**Text excerpt**:
*****

So, -finally- kicked myself into working on my cognition essay. (after doing laundry, tidying room, and sticking more pictures on my wall for no real reason). I’ve written a letter to Fumiko, my Japanese teacher, and in doing so really had to get my head together over what the essay is about! So, before I stick it in an evelope, I’m going to retype it up here… feedback encouraged!
Writing this letter has been amaxingly helpful. By the virtue of the fact I HAD to put it in a way she can hopefully understand, ensuring -I- had to understand it to write the thing..
Also, had a great weekend (and days before hand, infact) getting into the world of -decent- live action roleplay. This means flexible, essentially simple/common sense rules, people that are there for an enjoyable game, not to be poncy and power-gaming, and social beer drinking. I’ll probably write more on the adventures I had as a woodelf with Rachel and Marc, including the joys of gorse bushes, if I can get over the fact that it makes me sound terribly, terribly sad.
Thank you and you husband very much for the offer of help and advice on my essay – it is already much appreciated. I’m finding myself getting very interested in what you’ve been saying on the Japanese language-culture, which is perhaps a little dangerous since I really need to be thinking about the rest of my course!
The basic idea behind my essay is to discuss the question “to what extent does language affect the way we think?” The main psychologist to suggest that language and thought were very much related was Benjamin Whorf (1956). However, his ideas have since been criticised as too vague or blatantly incorrect. (Whorf’s strongest idea is that your language -IS- the way yo think, down to the most intrinsic levels. The view now is that all people, regardless of what language they use, think the same on a mental level ‘below’ language)
However, I still think that language, while not the ultimate ‘form’ of thinking, is a powerful tool by which culture and -WAYS- of thinking, acting, or just viewing the world can be manipulated or constrained. This, hopefully, will be the essay’s conclusion.

*****

**Supplied records**:
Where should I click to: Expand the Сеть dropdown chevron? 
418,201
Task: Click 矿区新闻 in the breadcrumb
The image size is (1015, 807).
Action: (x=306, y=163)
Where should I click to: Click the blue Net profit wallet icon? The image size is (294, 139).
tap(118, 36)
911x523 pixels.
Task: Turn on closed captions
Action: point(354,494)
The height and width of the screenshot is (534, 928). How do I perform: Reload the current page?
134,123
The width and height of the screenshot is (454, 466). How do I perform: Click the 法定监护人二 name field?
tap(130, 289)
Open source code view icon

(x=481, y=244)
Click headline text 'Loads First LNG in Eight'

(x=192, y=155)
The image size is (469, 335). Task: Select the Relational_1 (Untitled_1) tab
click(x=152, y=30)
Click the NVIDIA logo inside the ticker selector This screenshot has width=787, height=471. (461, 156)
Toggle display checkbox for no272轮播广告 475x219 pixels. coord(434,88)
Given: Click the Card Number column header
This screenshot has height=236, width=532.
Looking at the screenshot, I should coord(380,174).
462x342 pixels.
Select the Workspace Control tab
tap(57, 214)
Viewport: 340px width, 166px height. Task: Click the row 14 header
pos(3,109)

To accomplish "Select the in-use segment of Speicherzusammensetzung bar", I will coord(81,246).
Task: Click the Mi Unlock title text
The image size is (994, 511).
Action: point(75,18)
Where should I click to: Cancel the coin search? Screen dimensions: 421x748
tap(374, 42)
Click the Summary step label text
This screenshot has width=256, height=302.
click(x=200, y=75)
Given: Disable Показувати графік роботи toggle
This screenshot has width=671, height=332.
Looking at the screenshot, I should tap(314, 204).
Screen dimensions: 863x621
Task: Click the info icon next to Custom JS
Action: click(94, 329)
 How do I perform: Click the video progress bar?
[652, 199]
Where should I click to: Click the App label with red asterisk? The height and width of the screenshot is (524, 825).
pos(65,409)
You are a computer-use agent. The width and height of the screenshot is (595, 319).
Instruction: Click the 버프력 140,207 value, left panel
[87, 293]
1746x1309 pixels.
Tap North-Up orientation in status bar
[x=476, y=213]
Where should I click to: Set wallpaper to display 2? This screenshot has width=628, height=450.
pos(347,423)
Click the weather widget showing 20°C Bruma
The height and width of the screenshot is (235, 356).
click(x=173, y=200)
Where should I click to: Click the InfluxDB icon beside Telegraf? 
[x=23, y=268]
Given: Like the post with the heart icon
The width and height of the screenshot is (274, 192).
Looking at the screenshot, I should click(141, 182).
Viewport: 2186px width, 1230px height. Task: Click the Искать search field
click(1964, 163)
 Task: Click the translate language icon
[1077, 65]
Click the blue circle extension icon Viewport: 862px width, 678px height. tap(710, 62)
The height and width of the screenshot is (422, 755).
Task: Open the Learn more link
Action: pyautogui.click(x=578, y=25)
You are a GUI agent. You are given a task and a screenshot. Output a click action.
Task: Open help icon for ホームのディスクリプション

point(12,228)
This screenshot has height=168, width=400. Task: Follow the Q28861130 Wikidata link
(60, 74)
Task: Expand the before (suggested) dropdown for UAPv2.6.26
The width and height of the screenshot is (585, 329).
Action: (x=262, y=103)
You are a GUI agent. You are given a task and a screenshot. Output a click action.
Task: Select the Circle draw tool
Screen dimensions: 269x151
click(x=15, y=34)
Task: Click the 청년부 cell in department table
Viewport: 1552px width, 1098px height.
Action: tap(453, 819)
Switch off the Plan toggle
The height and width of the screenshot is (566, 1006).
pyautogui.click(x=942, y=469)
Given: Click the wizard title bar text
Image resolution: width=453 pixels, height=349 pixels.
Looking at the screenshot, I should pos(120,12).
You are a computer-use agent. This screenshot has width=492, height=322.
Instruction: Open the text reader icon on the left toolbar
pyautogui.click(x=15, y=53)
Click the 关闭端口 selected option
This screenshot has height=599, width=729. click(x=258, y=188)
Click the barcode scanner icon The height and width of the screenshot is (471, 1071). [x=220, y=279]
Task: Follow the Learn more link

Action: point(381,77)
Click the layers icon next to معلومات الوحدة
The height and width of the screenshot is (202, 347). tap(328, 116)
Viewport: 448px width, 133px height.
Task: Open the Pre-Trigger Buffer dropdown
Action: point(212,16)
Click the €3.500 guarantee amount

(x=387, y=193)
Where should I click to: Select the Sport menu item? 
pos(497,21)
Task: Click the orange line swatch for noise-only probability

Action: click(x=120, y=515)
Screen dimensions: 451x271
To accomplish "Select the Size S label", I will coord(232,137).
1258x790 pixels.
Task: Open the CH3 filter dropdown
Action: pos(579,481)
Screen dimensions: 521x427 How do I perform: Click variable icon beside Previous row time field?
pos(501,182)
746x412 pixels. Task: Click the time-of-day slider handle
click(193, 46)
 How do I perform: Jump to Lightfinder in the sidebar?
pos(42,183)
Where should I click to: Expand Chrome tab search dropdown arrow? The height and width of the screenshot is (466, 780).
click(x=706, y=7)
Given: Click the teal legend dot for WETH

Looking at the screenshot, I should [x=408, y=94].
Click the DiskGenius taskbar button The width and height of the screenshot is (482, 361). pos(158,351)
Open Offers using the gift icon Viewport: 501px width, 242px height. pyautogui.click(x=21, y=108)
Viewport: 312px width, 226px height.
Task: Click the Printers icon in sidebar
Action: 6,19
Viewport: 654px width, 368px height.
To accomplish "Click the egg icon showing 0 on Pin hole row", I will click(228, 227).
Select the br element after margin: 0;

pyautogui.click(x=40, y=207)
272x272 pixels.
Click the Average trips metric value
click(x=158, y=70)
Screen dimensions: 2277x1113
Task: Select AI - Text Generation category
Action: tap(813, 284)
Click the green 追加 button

*****

**Required task**:
In the post about the cognition essay, who does the writer name as the main psychologist to suggest that language and thought are closely related?

**Written answer**:
Benjamin Whorf (1956)